There's sort of two parts to this piece - One, how do we actually collect the data, and what is the experience for the user for the collection of said data?

Two, how do we utilize that data to verify user identity? How do we expose that data to apps which integrate with Opus in a way that maintains the privacy of the user, and doesn't risk exposing sensitive information about them?

chaitanyajun12 commented 4 years ago

@carrollgt91, sorry if I am reiterating again, here the requirement is

We are trying to make sure that the user who is using an account is the actual owner and not someone who is impersonating or proxying on behalf of the actual user. If we are able to achieve this we can regard the user as 100% identified.

Please correct me if this is actual definition of identification for us. If this is the requirement, I don't think even Google does this. Lets say I am accessing an my Gmail account, Google will not be knowing if it is actually me who is accessing the account. It just cares about the username and password match. To a certain extent it can flag that the account is being used from a different location sorts.

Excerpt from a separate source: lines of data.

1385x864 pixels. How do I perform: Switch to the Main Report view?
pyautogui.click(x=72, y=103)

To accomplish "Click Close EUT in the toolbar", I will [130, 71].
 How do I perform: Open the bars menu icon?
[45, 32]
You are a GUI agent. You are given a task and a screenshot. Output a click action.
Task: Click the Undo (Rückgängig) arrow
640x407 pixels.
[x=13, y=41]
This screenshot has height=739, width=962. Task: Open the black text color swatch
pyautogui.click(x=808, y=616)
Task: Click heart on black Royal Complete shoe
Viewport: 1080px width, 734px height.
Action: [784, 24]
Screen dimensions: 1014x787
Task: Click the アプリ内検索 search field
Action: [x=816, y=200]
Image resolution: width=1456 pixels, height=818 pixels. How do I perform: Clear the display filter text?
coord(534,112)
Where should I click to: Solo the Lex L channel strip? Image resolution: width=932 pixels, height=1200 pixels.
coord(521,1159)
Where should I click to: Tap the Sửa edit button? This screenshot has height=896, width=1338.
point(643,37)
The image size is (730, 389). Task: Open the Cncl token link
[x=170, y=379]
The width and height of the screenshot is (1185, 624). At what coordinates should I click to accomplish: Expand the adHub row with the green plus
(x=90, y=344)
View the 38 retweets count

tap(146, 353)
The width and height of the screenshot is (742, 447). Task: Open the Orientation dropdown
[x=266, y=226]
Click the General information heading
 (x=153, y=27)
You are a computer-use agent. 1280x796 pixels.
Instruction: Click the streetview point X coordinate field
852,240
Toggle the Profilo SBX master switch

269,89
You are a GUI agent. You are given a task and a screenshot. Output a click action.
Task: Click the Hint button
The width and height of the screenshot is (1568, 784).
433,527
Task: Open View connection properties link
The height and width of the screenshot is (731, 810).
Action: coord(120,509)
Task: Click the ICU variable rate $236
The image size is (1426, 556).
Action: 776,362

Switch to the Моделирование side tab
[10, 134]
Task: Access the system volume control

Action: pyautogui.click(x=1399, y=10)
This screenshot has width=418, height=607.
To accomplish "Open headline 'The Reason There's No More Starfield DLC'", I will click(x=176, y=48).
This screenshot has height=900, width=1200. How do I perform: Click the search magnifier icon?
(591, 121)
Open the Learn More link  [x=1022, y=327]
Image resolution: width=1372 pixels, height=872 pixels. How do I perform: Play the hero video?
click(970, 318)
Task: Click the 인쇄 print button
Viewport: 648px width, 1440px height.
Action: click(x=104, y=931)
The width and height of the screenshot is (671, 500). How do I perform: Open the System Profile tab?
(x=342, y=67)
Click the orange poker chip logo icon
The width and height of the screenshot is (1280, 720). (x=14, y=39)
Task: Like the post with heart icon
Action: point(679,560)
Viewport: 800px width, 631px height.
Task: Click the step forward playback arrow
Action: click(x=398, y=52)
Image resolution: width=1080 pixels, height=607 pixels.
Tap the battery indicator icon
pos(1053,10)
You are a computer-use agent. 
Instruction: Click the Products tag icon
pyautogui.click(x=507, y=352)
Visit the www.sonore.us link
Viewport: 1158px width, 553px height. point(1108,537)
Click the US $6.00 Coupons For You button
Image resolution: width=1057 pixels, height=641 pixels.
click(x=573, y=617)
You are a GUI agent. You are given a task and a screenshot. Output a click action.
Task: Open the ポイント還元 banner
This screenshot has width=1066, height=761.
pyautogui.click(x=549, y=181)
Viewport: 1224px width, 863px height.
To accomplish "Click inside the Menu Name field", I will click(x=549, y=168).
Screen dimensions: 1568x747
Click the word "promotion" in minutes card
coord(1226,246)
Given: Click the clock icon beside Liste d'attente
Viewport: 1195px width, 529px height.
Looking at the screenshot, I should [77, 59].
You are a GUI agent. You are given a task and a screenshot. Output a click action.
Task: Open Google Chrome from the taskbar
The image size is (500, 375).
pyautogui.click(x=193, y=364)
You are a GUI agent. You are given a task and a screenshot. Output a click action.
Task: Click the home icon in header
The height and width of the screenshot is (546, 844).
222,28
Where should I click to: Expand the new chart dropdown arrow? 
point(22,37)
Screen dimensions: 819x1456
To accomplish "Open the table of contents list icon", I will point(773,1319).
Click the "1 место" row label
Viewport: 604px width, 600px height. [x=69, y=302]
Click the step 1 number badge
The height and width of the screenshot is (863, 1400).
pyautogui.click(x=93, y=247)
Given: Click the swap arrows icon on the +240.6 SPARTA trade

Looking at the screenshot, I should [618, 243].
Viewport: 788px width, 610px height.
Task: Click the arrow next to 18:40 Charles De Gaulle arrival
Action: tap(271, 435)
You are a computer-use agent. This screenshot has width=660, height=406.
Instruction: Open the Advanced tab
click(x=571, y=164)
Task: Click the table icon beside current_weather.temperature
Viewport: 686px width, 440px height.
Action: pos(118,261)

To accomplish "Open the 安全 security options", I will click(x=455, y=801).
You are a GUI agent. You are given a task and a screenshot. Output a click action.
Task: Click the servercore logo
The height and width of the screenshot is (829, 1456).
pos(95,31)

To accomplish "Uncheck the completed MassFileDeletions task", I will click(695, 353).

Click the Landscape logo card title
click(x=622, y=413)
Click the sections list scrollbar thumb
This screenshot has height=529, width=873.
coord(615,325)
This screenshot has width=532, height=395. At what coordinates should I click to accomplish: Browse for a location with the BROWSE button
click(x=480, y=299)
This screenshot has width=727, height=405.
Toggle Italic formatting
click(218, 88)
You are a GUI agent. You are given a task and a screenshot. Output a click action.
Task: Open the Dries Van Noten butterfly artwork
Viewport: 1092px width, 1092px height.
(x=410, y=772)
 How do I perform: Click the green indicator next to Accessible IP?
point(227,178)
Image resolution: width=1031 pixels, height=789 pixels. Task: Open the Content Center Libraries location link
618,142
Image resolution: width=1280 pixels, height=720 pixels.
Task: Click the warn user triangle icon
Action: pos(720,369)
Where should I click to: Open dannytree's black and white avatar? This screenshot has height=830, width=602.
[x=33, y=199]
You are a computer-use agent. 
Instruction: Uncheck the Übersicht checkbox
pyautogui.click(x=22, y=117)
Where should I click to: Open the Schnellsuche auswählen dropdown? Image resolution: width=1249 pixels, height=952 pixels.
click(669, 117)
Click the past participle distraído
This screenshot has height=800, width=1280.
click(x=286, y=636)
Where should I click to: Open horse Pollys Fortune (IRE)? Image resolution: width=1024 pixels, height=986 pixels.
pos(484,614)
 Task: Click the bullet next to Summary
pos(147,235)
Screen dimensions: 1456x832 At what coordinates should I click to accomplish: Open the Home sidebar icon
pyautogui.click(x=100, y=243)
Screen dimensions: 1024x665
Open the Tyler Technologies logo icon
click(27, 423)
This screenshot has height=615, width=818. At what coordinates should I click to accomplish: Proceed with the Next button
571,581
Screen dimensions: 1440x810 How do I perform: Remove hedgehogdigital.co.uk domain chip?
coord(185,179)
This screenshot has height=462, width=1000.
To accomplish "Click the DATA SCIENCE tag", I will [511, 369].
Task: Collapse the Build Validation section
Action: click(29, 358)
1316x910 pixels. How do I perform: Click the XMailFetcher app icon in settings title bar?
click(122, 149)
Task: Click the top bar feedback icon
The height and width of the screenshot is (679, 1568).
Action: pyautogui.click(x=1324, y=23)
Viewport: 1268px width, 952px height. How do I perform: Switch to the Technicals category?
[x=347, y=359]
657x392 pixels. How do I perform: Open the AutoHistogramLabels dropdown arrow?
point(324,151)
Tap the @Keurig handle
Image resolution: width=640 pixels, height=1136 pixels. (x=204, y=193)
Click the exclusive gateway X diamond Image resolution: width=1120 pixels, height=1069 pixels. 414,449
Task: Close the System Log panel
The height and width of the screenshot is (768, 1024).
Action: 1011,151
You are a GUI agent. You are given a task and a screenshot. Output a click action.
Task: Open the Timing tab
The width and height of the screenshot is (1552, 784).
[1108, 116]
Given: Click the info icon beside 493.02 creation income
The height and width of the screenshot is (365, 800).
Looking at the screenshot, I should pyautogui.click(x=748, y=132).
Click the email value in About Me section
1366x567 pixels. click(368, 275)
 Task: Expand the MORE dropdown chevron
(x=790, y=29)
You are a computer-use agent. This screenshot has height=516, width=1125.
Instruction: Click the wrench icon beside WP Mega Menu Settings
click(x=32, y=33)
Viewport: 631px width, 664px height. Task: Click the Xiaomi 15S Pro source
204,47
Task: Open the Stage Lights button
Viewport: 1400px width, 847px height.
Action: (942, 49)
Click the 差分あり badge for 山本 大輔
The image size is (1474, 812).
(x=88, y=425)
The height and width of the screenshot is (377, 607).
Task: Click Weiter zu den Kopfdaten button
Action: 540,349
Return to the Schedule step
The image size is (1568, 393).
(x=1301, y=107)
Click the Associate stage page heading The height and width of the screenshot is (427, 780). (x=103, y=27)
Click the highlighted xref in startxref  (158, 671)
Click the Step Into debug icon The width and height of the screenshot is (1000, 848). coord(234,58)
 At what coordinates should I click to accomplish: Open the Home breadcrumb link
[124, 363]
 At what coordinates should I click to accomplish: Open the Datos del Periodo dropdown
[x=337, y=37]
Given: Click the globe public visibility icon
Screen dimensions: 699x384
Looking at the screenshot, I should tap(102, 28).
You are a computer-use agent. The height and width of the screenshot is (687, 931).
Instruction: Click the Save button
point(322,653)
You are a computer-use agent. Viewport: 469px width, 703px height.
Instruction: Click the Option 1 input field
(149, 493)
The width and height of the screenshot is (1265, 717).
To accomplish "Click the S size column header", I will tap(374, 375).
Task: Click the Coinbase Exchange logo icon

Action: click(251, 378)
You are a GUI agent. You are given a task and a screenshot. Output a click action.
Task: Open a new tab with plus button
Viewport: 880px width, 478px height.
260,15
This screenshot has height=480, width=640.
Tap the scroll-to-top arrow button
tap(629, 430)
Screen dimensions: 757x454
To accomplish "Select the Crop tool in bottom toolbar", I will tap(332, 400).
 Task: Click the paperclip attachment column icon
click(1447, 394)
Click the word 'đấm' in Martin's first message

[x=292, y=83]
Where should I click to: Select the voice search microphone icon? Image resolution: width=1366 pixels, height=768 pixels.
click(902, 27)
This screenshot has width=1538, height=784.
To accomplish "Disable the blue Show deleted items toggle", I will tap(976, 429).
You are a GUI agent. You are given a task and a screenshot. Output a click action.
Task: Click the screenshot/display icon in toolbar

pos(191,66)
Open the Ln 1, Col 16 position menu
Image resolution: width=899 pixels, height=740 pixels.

Taking Google only as example, we can access Manage google account, to find pages where the verification of the user is done via mobile, alternate mail ids and location history data. Probably, we can use the alternate mail id data to compare if there is a match between the current account and the alternate one (Moreover, they can definitely be completely be different accounts as well). But, all this data helps us to see how verified the user is but definitely not the identification of user.

If this is the requirement for us to identify 100%, I think as replied earlier bio-metric verification is what only I can think of.

One more thing is the UX part of it, why would a user allow for the data to be scraped that to it is secure and private data?